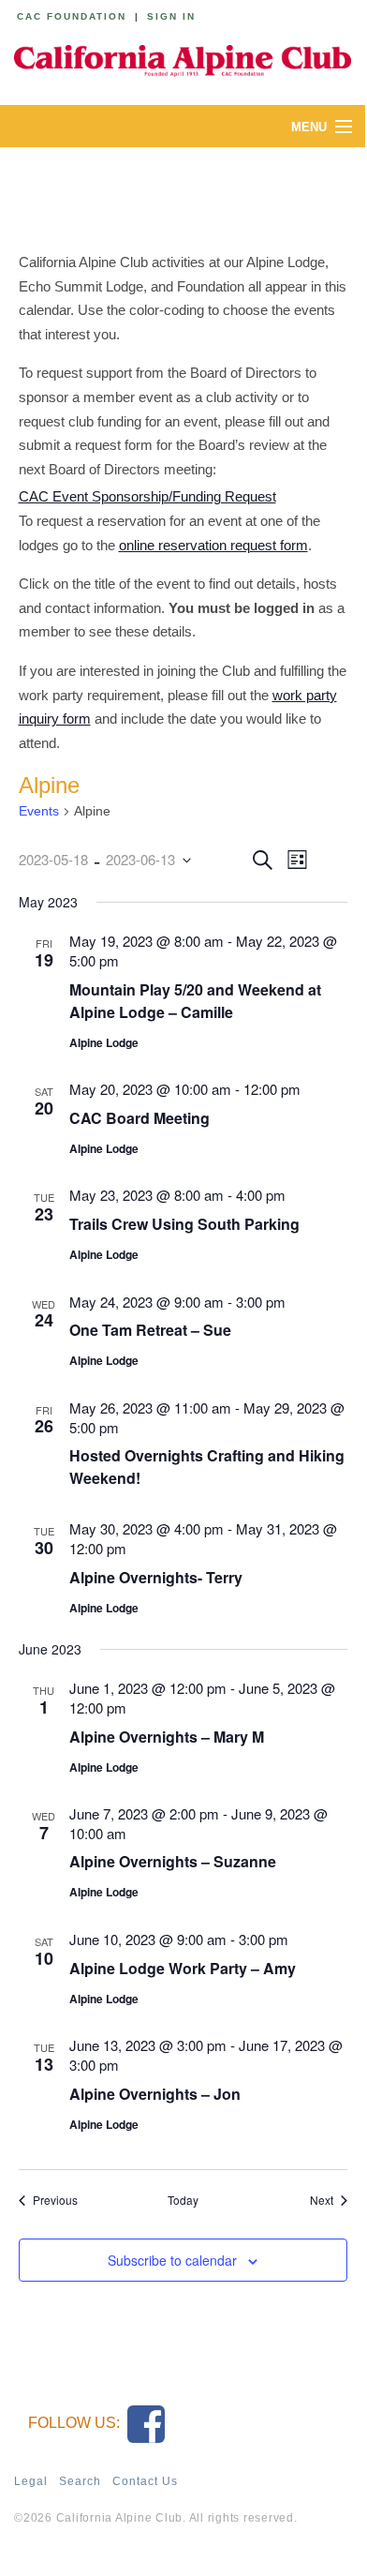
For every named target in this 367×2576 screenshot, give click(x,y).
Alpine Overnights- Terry (155, 1577)
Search (80, 2481)
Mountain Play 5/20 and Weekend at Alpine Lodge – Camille (195, 1001)
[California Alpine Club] (182, 58)
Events (39, 810)
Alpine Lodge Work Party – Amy (182, 1968)
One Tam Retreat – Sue (150, 1329)
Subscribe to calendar (172, 2260)
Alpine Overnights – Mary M (166, 1736)
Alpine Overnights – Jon (155, 2093)
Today (183, 2200)
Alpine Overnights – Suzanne (172, 1861)
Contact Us (145, 2481)
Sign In (171, 16)
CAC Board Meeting (139, 1118)
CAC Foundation (71, 16)
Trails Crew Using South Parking (184, 1224)
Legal (31, 2481)
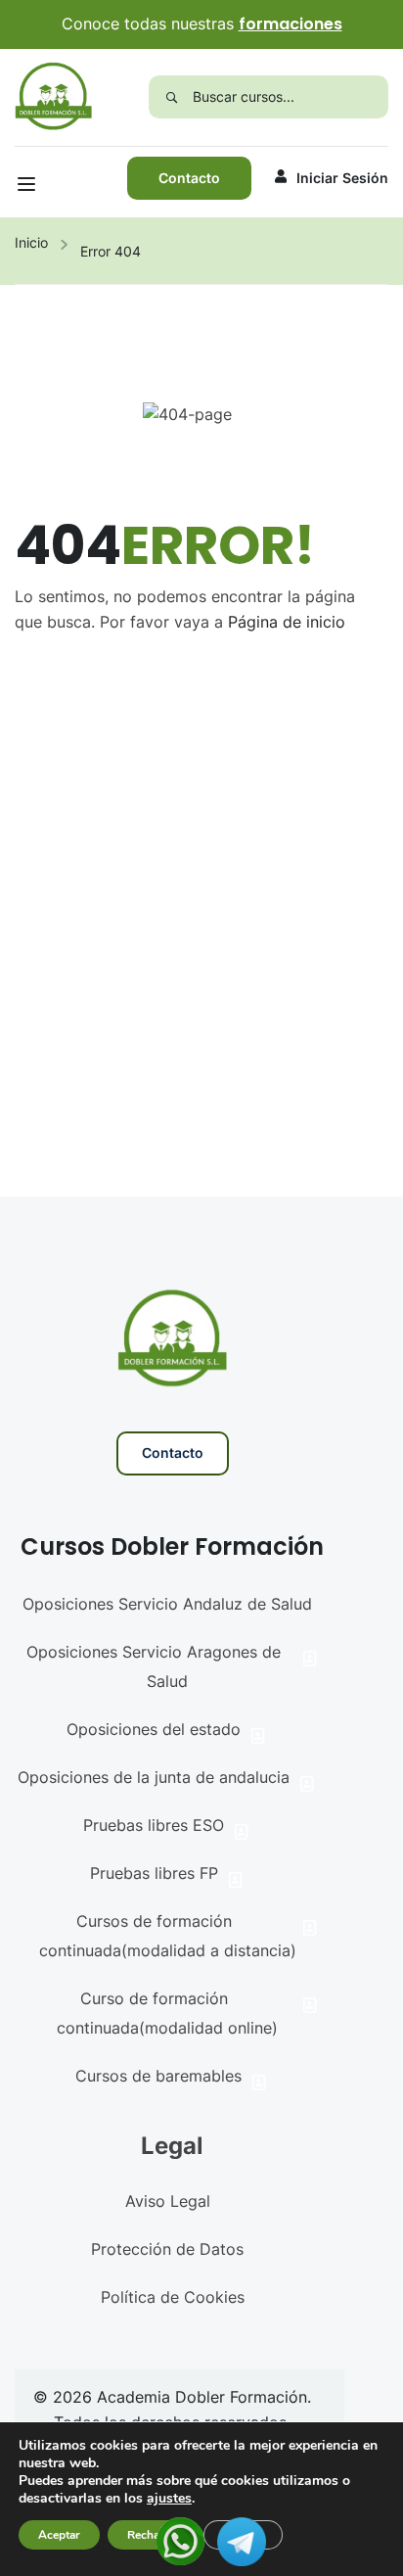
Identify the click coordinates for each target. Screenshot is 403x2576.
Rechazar (151, 2535)
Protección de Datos (167, 2249)
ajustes (169, 2498)
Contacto (189, 177)
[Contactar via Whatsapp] (180, 2540)
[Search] (171, 96)
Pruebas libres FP (154, 1873)
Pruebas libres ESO (153, 1825)
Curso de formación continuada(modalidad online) (167, 2013)
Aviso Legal (167, 2201)
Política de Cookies (173, 2297)
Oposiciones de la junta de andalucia (154, 1777)
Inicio (31, 242)
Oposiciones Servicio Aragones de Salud (153, 1666)
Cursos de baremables (158, 2075)
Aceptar (59, 2535)
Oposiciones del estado (154, 1729)
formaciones (290, 24)
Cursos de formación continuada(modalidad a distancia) (167, 1935)
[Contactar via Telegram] (241, 2540)
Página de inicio (286, 622)
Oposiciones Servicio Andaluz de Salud (167, 1604)
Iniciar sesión (342, 177)
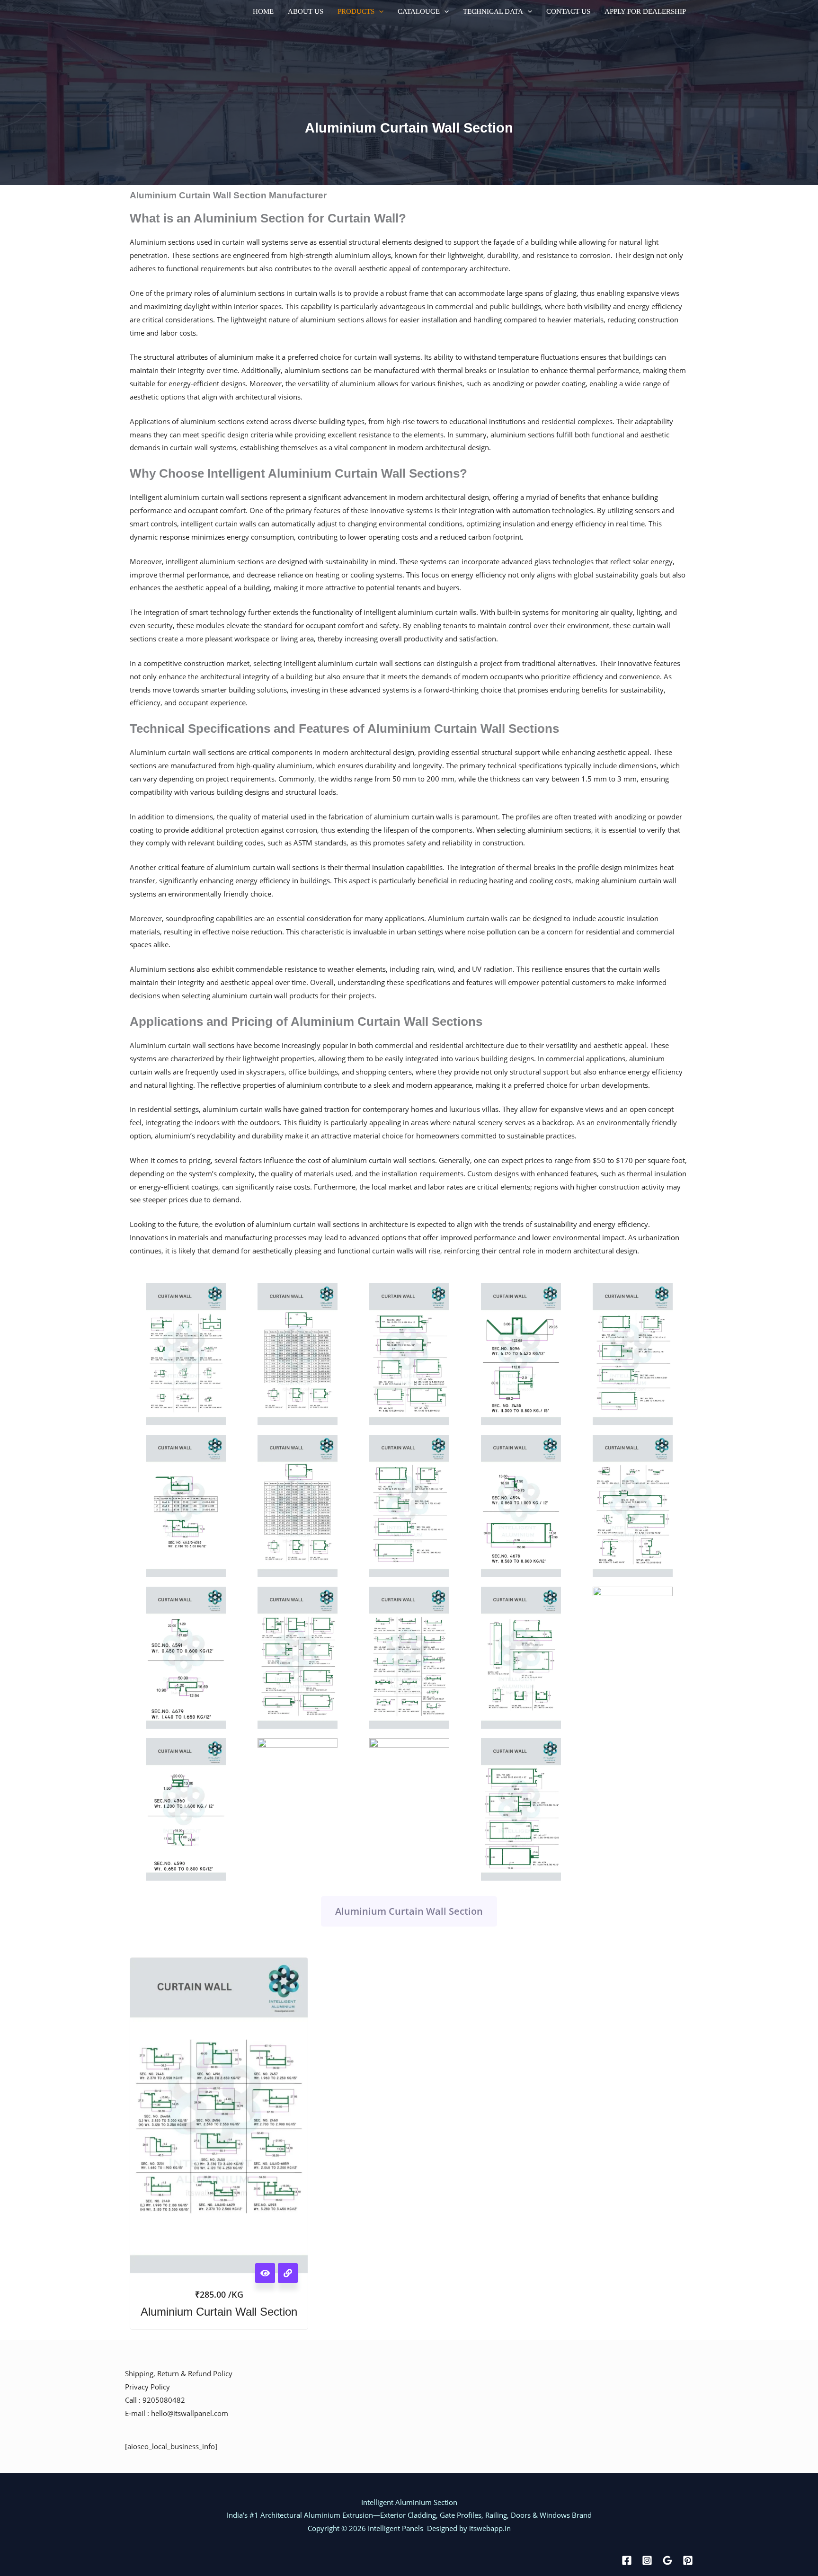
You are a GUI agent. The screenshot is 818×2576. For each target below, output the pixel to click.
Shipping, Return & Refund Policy (178, 2373)
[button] (378, 11)
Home (263, 11)
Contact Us (568, 11)
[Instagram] (647, 2560)
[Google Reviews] (667, 2560)
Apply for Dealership (645, 11)
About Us (305, 11)
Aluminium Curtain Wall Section (409, 1911)
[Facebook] (627, 2560)
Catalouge (419, 11)
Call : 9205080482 (155, 2400)
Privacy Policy (147, 2386)
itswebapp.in (490, 2528)
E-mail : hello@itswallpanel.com (176, 2413)
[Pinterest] (688, 2560)
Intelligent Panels (394, 2528)
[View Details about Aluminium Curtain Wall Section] (288, 2273)
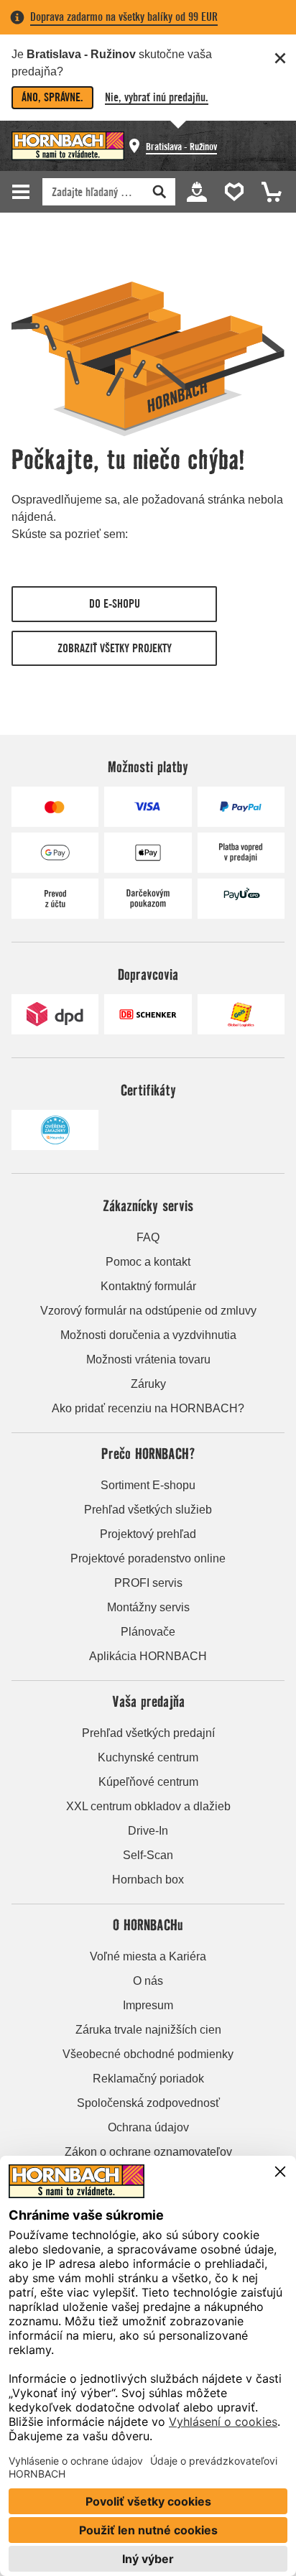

• Exercise goal
All of the material above goes into the copy exactly as is; the pictures do not.

• Problem solution
For every named target in this 367×2576 screenshot, give click(x,y).
Alpine Overnights- Terry (155, 1577)
Search (80, 2481)
Mountain Play 5/20 and Weekend at Alpine Lodge – Camille (195, 1001)
[California Alpine Club] (182, 58)
Events (39, 810)
Alpine Lodge Work Party – Amy (182, 1968)
One Tam Retreat – Sue (150, 1329)
Subscribe to calendar (172, 2260)
Alpine Overnights – Mary M (166, 1736)
Alpine Overnights – Jon (155, 2093)
Today (183, 2200)
Alpine Overnights – Suzanne (172, 1861)
Contact Us (145, 2481)
Sign In (171, 16)
CAC Board Meeting (139, 1118)
CAC Foundation (71, 16)
Trails Crew Using South Parking (184, 1224)
Legal (31, 2481)
Identify the click coordinates for each target. Screenshot is 403x2576.
Rechazar (151, 2535)
Protección de Datos (167, 2249)
ajustes (169, 2498)
Contacto (189, 177)
[Contactar via Whatsapp] (180, 2540)
[Search] (171, 96)
Pruebas libres FP (154, 1873)
Pruebas libres ESO (153, 1825)
Curso de formación continuada(modalidad online) (167, 2013)
Aviso Legal (167, 2201)
Política de Cookies (173, 2297)
Oposiciones de la junta de andalucia (154, 1777)
Inicio (31, 242)
Oposiciones Servicio Aragones de Salud (153, 1666)
Cursos de baremables (158, 2075)
Aceptar (59, 2535)
Oposiciones del estado (154, 1729)
formaciones (290, 24)
Cursos de formación continuada(modalidad a distancia) (167, 1935)
[Contactar via Telegram] (241, 2540)
Página de inicio (286, 622)
Oposiciones Servicio Andaluz de Salud (167, 1604)
Iniciar sesión (342, 177)
You are a GUI agent. The screenshot is 818×2576. For each target below, output the pixel to click.
Shipping, Return & Refund Policy (178, 2373)
[button] (378, 11)
Home (263, 11)
Contact Us (568, 11)
[Instagram] (647, 2560)
[Google Reviews] (667, 2560)
Apply for Dealership (645, 11)
About Us (305, 11)
Aluminium Curtain Wall Section (409, 1911)
[Facebook] (627, 2560)
Catalouge (419, 11)
Call : 9205080482 (155, 2400)
Privacy Policy (147, 2386)
itswebapp.in (490, 2528)
E-mail : hello@itswallpanel.com (176, 2413)
[Pinterest] (688, 2560)
Intelligent Panels (394, 2528)
[View Details about Aluminium Curtain Wall Section] (288, 2273)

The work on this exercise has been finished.